題材自体は身近なものでは無いので共感できないが、登場する人たちの様子や話に心を動かされ、人生の意味や価値といったものを考えさせられた。

ノマドについてずいぶん昔に読んだ記事とはちょっとイメージが違った。
「職にあぶれた初老の人が家賃を払えず、止むを得ずキャンピングカーで暮らしながら、季節労働者のように仕事を転々としながら国内をさまよっている」という理解だったけど、映画では放浪者側から見た目線でまたちょっと見え方が違った。

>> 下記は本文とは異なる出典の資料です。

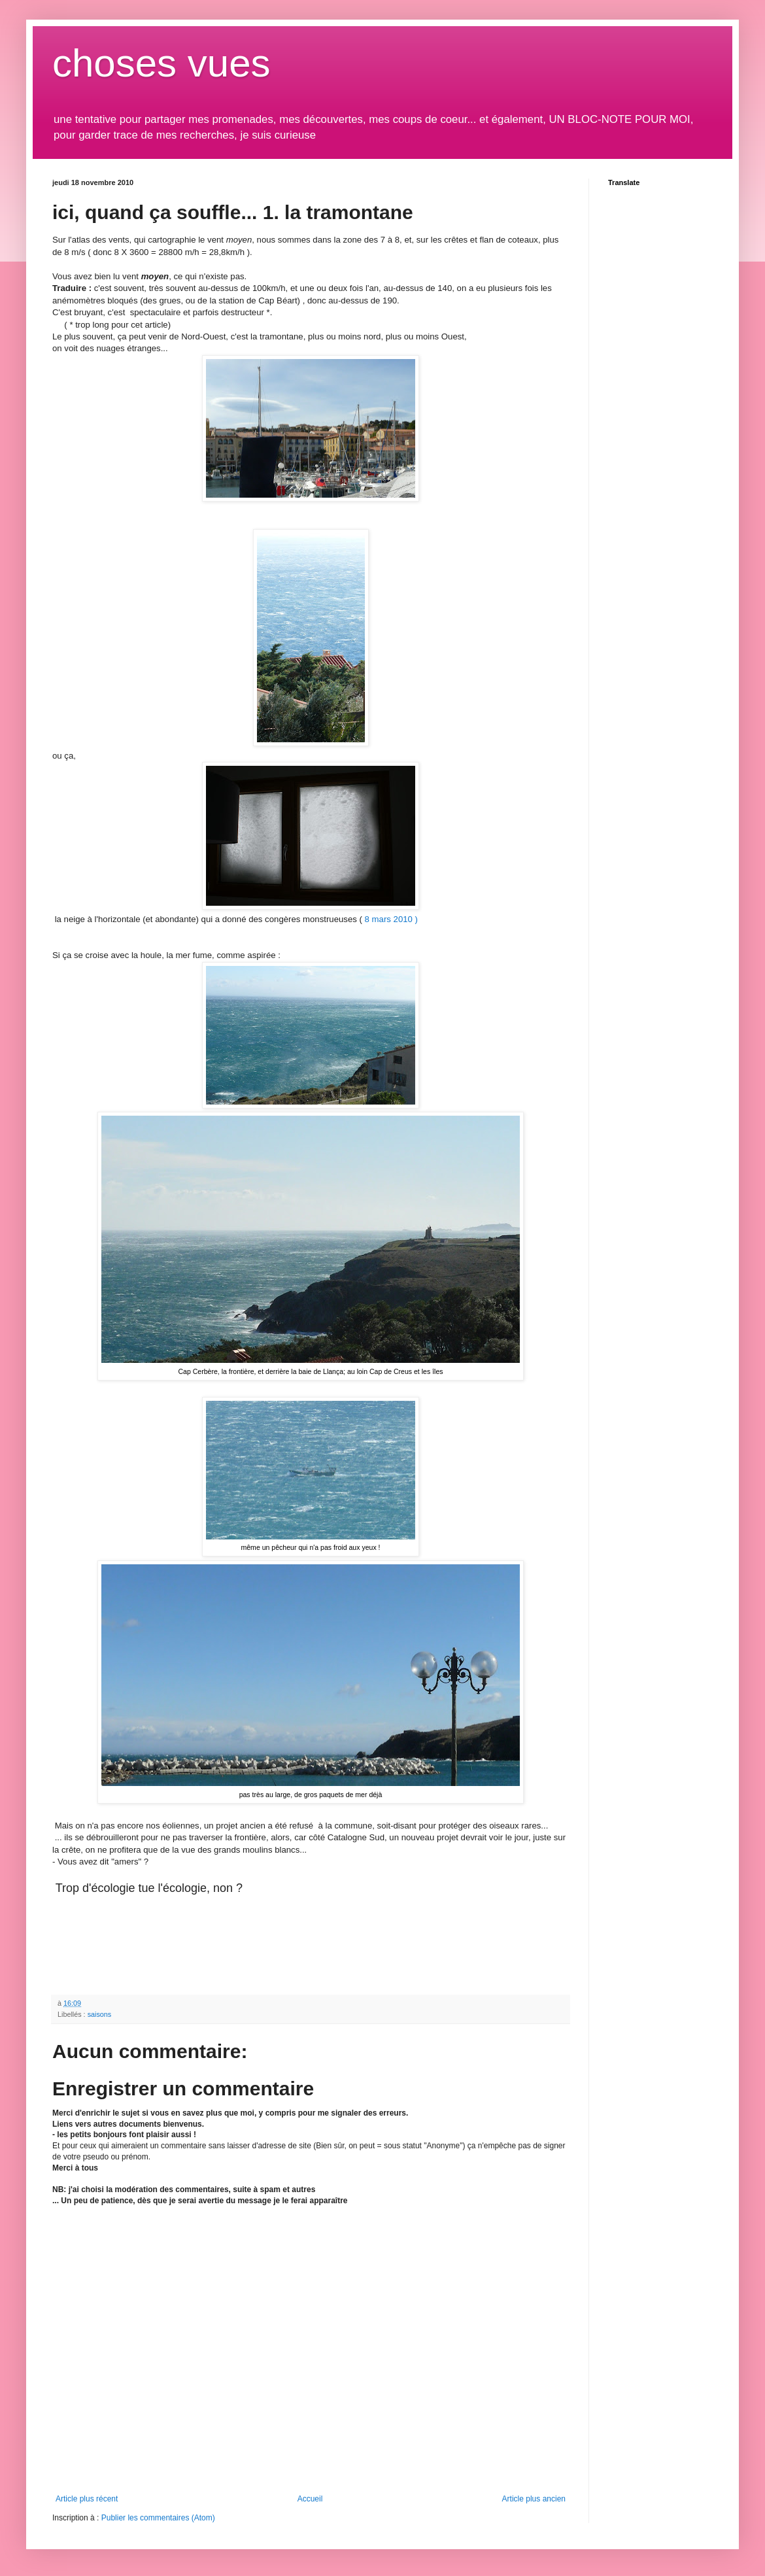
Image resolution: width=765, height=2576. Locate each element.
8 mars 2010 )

何かしらの困難に向き合った時の対応の一つとしてノマド生活を選択した人たち。その中の一人としてマクドーマンドの演じる閉鎖が閉鎖され街を出てゆかざるを得ない初老の女性の目線で、同じ生活をしている人たちの様子を垣間見るようなアプローチ。

自分のそれまでの生活に何を感じ、何を求めて車に乗ったのかが語られるシーンが心を打たれた。どうゆう脚本なんだろうと思ったけど、クレジットを見るにキャスト名と役名が同じな人がいるので、まんまそういう人を撮っているみたい。
原作もあるようなので、ドキュメンタリーでは無いだろうけど、個の切実な世界観が見えるシーンはとてもよかった。ガンにかかっている人とかもいて、ほんとかどうかはわからないが切実さの説得力が半端ない。
映像は夕暮れや早朝などで撮っているのか、かっちりとした絵ではなく陰影がありつつも陰鬱な印象は無い。音楽(劇伴?)も登場人物の心象を強調するのではなく、よりそうなピアノのメロディーだけが時折流れるだけ。足音や息遣い鳥の鳴き声など、そこにいる没頭感を強調するような作り。

反資本主義や大量消費社会に対する反発のようなものは漂流生活を送る動機の一つではあるようだけど、そう言ったわかりやすい対立軸の話じゃ無いところはよかった。

こんなに分かりやすさを前面に出さないでおもしろいのは凄い。
ひょっとしたら自分が登場人物と近い年齢だから面白く見れたのかも。